DATASET RECORDS ▸
Start of Block
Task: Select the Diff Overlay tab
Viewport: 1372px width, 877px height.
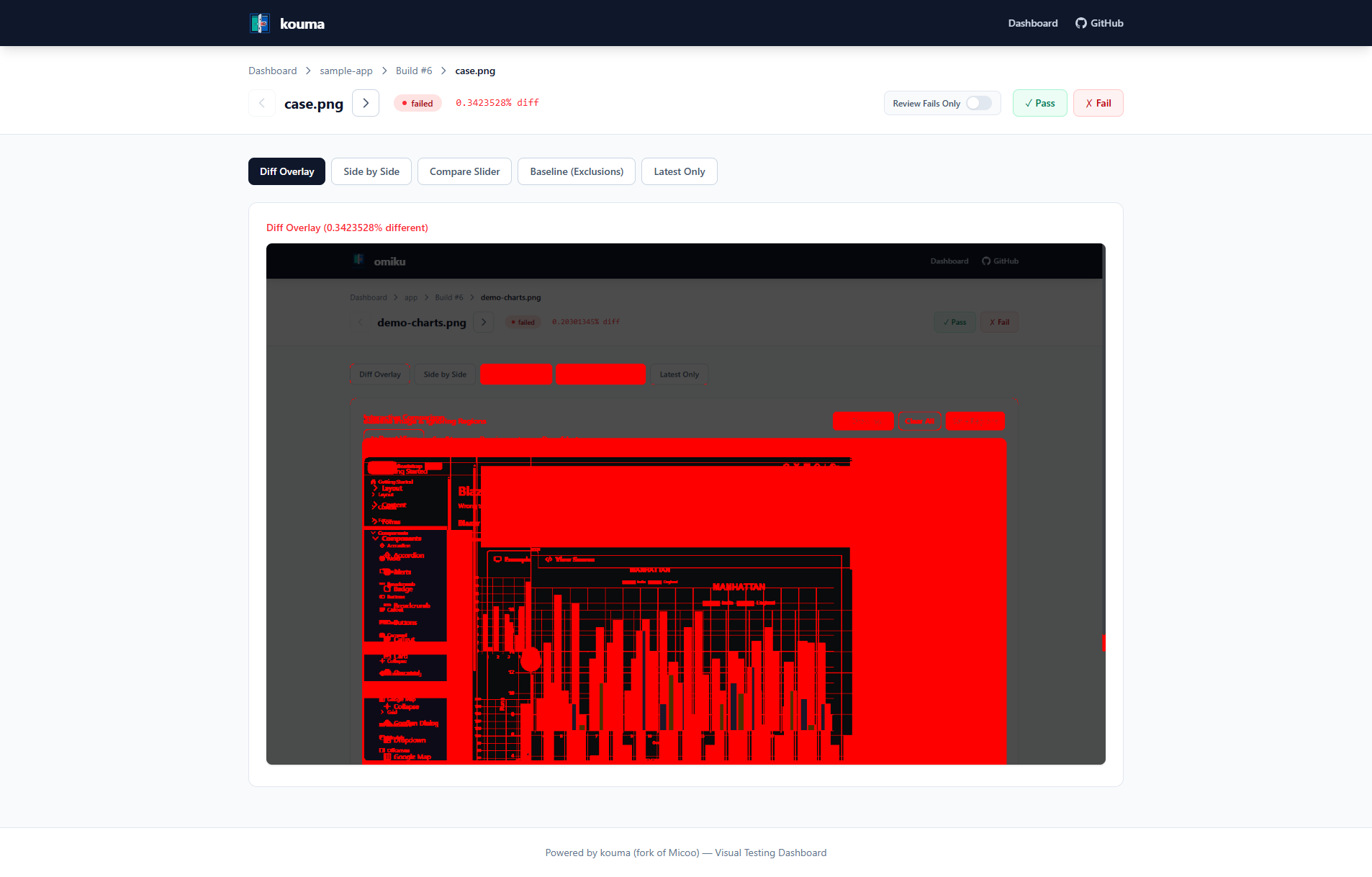Action: (x=286, y=171)
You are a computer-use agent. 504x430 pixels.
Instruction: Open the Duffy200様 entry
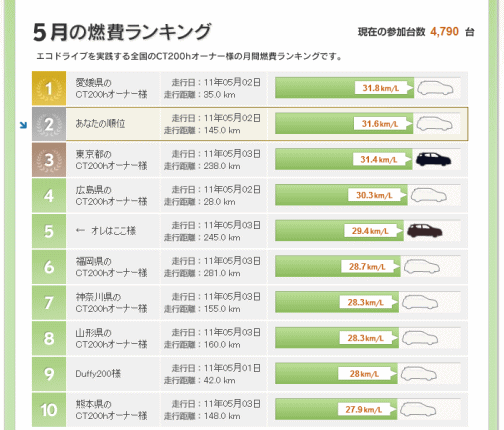pyautogui.click(x=98, y=374)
End of Block
TO DO ▸
Pictures aside, reproduce exactly the lines from the one containing "You are a computer-use agent. 504x430 pixels." to the end of the listing above, both ends included.

EXPECTED OUTPUT ▸
You are a computer-use agent. 504x430 pixels.
Instruction: Open the Duffy200様 entry
pyautogui.click(x=98, y=374)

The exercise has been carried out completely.